Poor quarterback play was one of the program’s main culprits against top competition. Looking back at the past decade, the Nittany Lions were stymied by passing-game failures when facing ranked teams:
- In 42 games against ranked opponents, Penn State completed 57.9% of attempts, averaged 7.1 yards per attempt and had 64 touchdowns against 42 interceptions.
- In 81 games against unranked teams, the Nittany Lions completed 62.9% of attempts, averaged 8.2 yards per throw and had 178 touchdowns and 34 interceptions.
There was never doubting the overall talent at quarterback and across the entire offense. But what eluded Franklin was the ability to simultaneously get this entire unit on the same page — at no point could the Nittany Lions point to championship-worthy production at every level of the offense.
Hiring issues at offensive coordinator
The high point of Franklin’s tenure came with current Akron coach Joe Moorhead as offensive coordinator. Across his two seasons in 2016-17, the Nittany Lions went a combined 22-5 and averaged a combined 39.3 points per game.
The offense never reclaimed those heights under Moorhead’s successors: Ricky Rahne (2017-19), Kirk Ciarrocca (2020), Mike Yurcich (2021-23) and current coordinator Andy Kotelnicki. After he arrived with intense fanfare from Kansas, Kotelnicki’s two seasons have featured puzzling play calls in high-stress situations, most notably in last year’s loss to Ohio State when the team had four attempts from inside the 3 in the fourth quarter but failed to score.
That failure was one among many curious series of calls on offense that seemed to work against Penn State in recent years. The Lions were stuffed in the backfield on fourth down late against UCLA this season. A run play called by Rahne on fourth-and-5 ended a chance to beat Ohio State in 2018 and inspired Frankin's reaction about the difficulty of becoming elite.
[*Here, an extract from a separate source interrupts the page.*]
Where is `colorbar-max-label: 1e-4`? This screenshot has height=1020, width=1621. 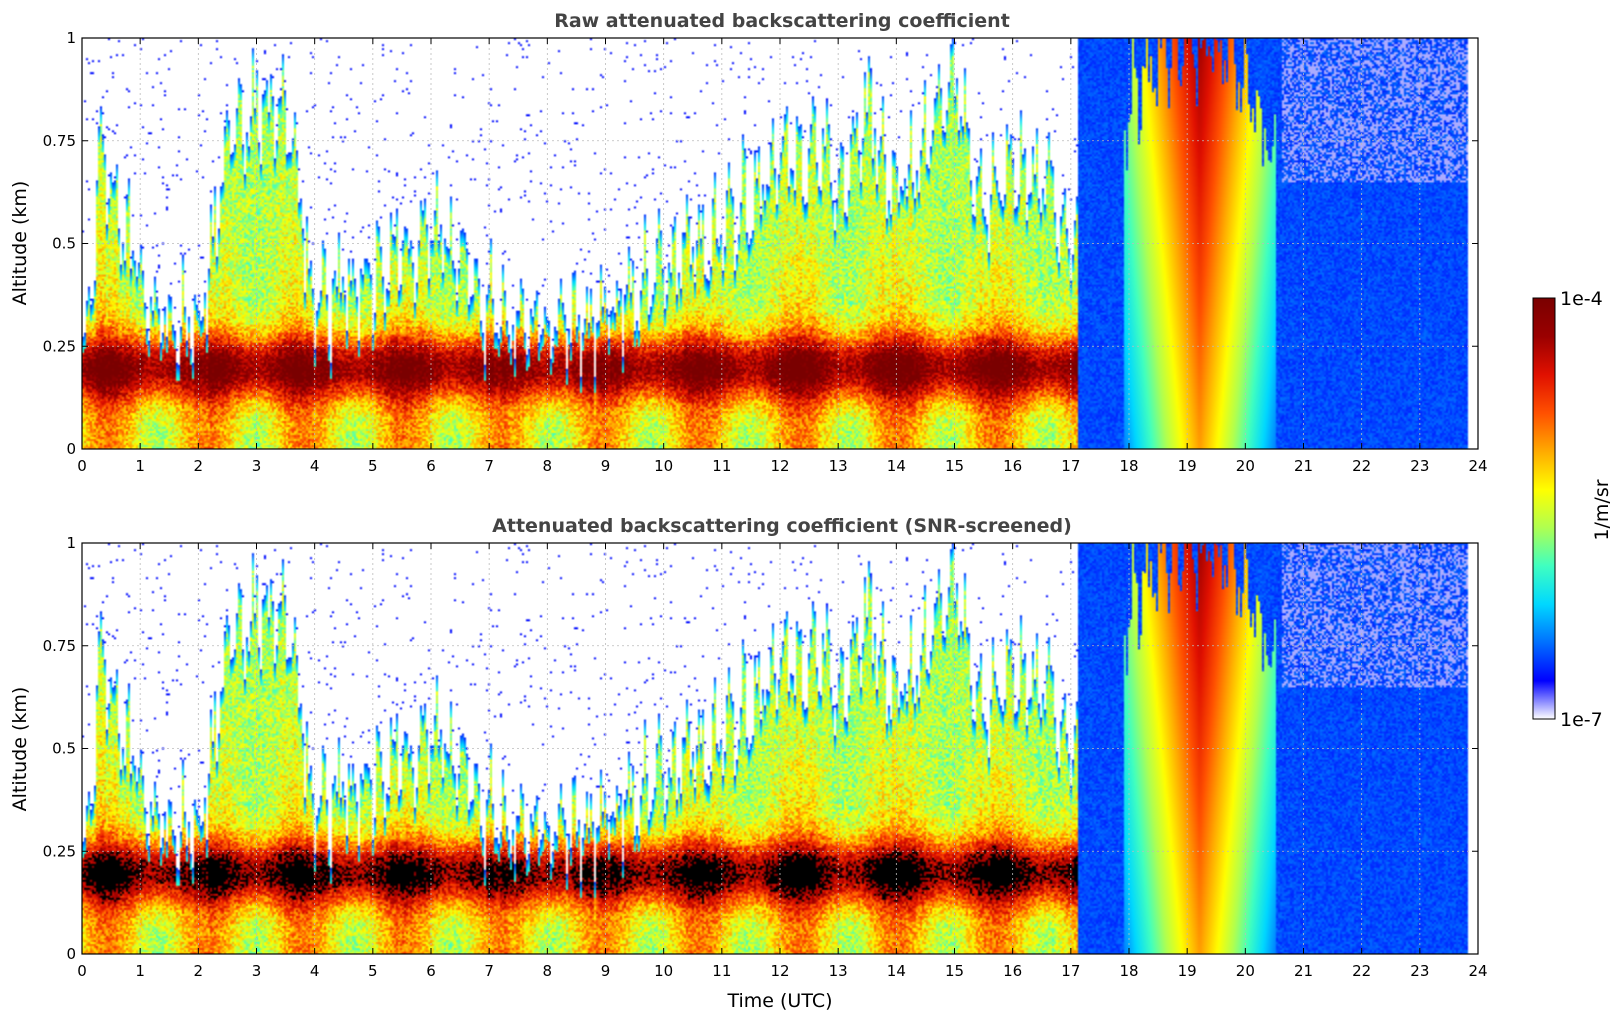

Rahne is currently the head coach at Old Dominion. Ciarrocca was a one-and-done bust during the COVID season. Yurcich is currently the offensive coordinator at Youngstown State. Kotelnicki has been paid like one of the top coordinators in the Power Four but has not delivered a consistent product amid worries that his scheme is too cute to work against the most talented defenses in the Big Ten.
Franklin’s hiring issues at offensive coordinator never translated to the defense. Former defensive coordinators Brent Pry and Manny Diaz turned stints in Happy Valley into Power Four head coaching jobs at Virginia Tech and Duke, respectively.
Ohio State being Ohio State
The failures of the Franklin era were intensified by the comparison to Ohio State’s dominance of the Big Ten.
He went 1-10 against the Buckeyes, dropping eight in a row after an upset in 2016 seemed to be the spark Penn State needed to rise above the seven-win mark of Franklin’s first two seasons.
Ohio State was everything Penn State was not. The Buckeyes had elite quarterback play behind a parade of All-America starters. They were outstanding on both lines, especially on defense. Under Urban Meyer and then Ryan Day, the program was able to recruit and develop skill talent in a way that eluded the Nittany Lions’ grasp.
Chronic failures against Ohio State and the daily comparison to the program’s bitter rivals nearly consumed Jim Harbaugh’s time at Michigan, though he was eventually able to solve the Buckeyes’ riddle and bring home the Wolverines’ first unshared national championship in well over a half-century.
Franklin was never able to do the same. The Nittany Lions’ own title drought sits at nearly 40 years and seemed no closer to ending than on Franklin’s first day on the job. Among all the other factors behind his dismissal, this lack of belief he could get the program to the mountain top was Franklin’s undoing.